2. Configure the CrowdStrike integration instance.

   1. Add instance to open the settings panel.
   2. Enter the following and leave other settings at their default values:
      Name: Enter a name for the CrowdStrike integration instance.
      Server URL: Copy the base URL that you saved earlier in a text file and paste it here.
      Client ID: Copy the client ID text string that you previously saved and paste it here.
      Secret: Copy the text string of the secret and paste it here.
      Single engine: Choose No engine.

   3. When finished, click Test.
      If the test is successful, a Success message appears. If not, check that the settings were entered correctly and then test the configuration again.

   4. After the test succeeds, copy the name of the integration instance to use in the job you create next, and then click Save & exit to save your changes and close the settings panel.
3. To enable the CrowdStrike integration instance, click Enable.
4. Create a job to retrieve device attributes from CrowdStrike every 15 minutes.

   1. Click Jobs near the bottom of the left navigation menu to open the Jobs page.
   2. Click New Job at the top of the Jobs page.
   3. Enter the following, leave the other fields at their default values:
      Time triggered: (select)
      Recurring: Select this because you want to periodically import device attributes from CrowdStrike.
      Every: Enter a number and set the interval value (Minutes, Hours, Days, or Weeks) and select the days on which to run the job. (If you don’t select anything, the job runs everyday.) This determines how often XSOAR imports data from CrowdStrike. It’s important to set an interval that allows enough time for the job to complete, considering factors such as the number of devices that are active on the network. You might start by running the job every 15 minutes and then increasing it as necessary until each job completes before the next one starts. You can see the run status of a recurring job on the Jobs page. When in progress, its status is Running. When done, its status changes to Completed.
      Name: Type a name for the job such as CrowdStrike device attributes retrieval.
      Playbook: Incremental Import of CrowdStrike Falcon - PANW IoT 3rd Party Integration
      Integration Instance Name: Paste the integration instance name that you copied in the previous step. If this field is empty or an entered name doesn’t match an instance, the job won’t run successfully.
      Playbook Poll Interval: Enter a number (the value, though unspecified, is minutes) defining the period of time during which Device Security must see newly discovered devices or network activity from previously discovered devices to import device attributes from CrowdStrike. It’s common to use the same interval as the one for running the recurring job. However, if you increase the interval between jobs, you can set a shorter interval for polling than that for the job. If you leave it blank, the default poll interval is 15 minutes.
      The default value is 15 minutes, which is the interval that XSOAR will use if the field is left blank.
      Site Names: Leave the field empty to import device attributes for all sites.
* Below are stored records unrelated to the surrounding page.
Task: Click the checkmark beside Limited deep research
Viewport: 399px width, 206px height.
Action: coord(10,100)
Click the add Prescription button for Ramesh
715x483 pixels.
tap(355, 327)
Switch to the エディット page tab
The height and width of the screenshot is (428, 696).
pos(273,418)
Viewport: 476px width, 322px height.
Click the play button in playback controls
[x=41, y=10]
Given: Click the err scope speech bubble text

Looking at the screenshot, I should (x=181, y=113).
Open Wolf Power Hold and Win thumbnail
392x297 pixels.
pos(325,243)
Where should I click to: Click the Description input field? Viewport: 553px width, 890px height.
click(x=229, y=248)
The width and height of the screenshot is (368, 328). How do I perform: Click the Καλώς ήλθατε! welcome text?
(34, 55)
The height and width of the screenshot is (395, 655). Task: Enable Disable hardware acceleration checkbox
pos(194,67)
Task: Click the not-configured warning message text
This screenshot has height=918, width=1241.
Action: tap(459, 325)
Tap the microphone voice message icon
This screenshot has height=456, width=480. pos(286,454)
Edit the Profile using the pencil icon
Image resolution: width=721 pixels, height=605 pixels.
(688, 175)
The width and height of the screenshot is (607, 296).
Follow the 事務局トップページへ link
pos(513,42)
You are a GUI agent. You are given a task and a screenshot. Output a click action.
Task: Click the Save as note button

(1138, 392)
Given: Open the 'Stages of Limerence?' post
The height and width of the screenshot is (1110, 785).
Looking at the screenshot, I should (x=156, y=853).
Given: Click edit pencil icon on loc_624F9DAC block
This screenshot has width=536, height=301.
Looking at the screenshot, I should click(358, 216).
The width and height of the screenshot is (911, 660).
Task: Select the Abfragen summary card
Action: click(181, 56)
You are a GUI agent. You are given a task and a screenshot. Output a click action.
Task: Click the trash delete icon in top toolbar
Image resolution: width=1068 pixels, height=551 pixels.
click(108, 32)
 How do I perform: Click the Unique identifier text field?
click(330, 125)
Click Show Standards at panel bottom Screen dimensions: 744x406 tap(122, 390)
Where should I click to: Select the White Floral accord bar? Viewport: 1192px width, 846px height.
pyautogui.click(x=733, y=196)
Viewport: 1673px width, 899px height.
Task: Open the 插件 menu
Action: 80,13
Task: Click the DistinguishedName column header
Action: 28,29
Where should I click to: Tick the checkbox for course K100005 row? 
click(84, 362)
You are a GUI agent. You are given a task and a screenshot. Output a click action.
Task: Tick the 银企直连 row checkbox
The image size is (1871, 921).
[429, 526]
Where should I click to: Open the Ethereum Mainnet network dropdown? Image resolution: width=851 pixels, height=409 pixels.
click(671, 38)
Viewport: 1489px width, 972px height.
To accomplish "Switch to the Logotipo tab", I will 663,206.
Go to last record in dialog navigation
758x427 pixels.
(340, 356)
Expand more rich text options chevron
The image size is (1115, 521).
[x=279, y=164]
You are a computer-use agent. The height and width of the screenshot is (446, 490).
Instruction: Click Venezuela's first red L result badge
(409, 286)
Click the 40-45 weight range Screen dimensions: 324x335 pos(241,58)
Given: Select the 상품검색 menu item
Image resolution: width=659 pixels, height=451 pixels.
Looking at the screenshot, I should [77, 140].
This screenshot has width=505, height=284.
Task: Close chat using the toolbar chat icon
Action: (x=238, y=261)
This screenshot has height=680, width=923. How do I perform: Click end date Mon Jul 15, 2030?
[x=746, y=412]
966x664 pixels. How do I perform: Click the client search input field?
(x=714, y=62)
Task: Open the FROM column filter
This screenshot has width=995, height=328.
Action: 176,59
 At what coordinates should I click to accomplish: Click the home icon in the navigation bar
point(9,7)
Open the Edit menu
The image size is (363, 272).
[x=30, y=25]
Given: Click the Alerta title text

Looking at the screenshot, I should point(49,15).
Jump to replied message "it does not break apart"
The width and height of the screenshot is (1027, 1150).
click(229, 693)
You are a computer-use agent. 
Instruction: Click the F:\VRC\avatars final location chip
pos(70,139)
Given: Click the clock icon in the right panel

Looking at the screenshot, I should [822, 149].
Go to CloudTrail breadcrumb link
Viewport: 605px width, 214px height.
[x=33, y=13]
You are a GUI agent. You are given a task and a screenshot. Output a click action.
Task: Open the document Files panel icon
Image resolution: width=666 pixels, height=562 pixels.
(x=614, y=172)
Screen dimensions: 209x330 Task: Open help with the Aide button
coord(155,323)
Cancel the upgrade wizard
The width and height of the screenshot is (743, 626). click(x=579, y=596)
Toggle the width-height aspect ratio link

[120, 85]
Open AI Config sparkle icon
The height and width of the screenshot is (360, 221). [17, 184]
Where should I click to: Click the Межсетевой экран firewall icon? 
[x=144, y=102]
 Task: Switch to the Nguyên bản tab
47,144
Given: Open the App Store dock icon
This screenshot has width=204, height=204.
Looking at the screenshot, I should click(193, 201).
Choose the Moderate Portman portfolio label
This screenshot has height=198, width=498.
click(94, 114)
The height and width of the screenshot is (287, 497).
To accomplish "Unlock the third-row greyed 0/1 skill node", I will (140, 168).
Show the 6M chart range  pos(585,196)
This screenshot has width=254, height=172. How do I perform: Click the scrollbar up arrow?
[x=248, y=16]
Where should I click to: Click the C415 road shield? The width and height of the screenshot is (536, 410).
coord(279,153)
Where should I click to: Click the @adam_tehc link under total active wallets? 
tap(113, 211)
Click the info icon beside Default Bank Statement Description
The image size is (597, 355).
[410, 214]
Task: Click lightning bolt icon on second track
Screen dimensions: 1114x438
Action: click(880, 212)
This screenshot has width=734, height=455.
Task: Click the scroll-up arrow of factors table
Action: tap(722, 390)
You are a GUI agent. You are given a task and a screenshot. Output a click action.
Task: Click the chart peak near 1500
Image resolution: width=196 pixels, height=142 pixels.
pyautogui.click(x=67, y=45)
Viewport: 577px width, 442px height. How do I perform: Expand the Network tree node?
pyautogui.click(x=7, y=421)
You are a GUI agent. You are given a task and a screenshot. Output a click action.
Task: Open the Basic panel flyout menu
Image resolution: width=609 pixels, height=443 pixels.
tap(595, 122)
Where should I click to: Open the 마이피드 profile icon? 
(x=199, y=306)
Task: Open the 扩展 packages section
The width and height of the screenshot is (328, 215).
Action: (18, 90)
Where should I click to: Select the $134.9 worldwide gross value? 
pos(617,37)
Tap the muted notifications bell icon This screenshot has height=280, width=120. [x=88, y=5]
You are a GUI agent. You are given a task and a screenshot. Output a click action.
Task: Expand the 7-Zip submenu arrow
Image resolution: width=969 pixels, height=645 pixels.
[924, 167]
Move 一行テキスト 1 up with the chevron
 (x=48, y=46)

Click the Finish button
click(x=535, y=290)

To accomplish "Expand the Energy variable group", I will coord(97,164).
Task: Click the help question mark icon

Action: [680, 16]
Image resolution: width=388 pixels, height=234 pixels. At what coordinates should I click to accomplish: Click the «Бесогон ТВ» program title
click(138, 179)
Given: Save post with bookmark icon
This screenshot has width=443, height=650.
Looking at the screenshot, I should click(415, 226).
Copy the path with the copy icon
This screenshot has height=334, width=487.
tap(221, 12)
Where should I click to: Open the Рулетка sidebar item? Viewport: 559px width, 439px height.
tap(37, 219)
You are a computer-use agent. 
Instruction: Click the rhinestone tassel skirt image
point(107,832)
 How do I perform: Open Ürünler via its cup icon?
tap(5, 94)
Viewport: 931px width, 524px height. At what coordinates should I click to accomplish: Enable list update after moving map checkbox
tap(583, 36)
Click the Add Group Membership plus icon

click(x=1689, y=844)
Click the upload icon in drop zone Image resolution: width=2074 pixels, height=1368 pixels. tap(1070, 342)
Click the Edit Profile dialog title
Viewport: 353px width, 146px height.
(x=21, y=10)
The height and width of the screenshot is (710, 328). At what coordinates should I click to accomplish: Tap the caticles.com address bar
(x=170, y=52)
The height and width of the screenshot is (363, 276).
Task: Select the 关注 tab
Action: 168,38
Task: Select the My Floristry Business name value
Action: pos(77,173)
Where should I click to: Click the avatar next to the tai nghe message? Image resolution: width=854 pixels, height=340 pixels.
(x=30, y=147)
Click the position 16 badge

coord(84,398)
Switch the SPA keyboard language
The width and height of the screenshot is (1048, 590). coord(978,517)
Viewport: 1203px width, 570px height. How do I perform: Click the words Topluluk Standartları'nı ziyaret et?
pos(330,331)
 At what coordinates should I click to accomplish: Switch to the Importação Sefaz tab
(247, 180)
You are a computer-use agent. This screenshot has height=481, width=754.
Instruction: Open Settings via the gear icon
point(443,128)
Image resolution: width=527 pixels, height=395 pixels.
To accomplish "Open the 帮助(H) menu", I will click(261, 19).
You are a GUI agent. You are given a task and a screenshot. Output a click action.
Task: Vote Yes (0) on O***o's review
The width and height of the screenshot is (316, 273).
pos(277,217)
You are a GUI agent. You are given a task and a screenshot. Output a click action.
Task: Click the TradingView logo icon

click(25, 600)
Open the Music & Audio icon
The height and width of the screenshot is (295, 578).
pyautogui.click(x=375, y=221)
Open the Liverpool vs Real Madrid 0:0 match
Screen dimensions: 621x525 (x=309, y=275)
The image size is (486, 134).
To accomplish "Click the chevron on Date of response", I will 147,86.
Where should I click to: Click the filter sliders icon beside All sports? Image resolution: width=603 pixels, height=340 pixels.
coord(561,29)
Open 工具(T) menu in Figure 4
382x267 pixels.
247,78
To limit imports to devices at one or more sites, enter comma-separated site names.

   4. Click Create new job.
      XSOAR begins an automated process that retrieves incrementally updated device attributes from CrowdStrike occurring within the last 15 minutes.
   5. Select the job and click Run now.
      The first time you run a job that references an integration instance triggers XSOAR to report the instance to Device Security, which then displays the integration instance on the Integrations page.
5. Continue creating and enabling more integration instances and jobs as needed for Device Security to import device attributes from other CrowdStrike instances.

   Be sure to run each job you create at least once to populate the Integrations page with all the integration instances you’re using.
6. Return to Device Security and check the status of the CrowdStrike integration instances you created and enabled.

   An integration instance can be in one of four states, which you can see in the Status column on the Integrations page:

   • Disabled means that either the integration was configured but intentionally disabled or it was never configured and a job that references it is enabled and running.
   • Error means that the integration was configured and enabled but is not functioning properly, possibly due to a configuration error or network condition.
   • Inactive means that the integration was configured and enabled but no job has run for at least the past 60 minutes.
   • Active means that the integration was configured and enabled and is functioning properly.

   When you see the status of an integration instance has changed from Disabled to Active, its setup is complete.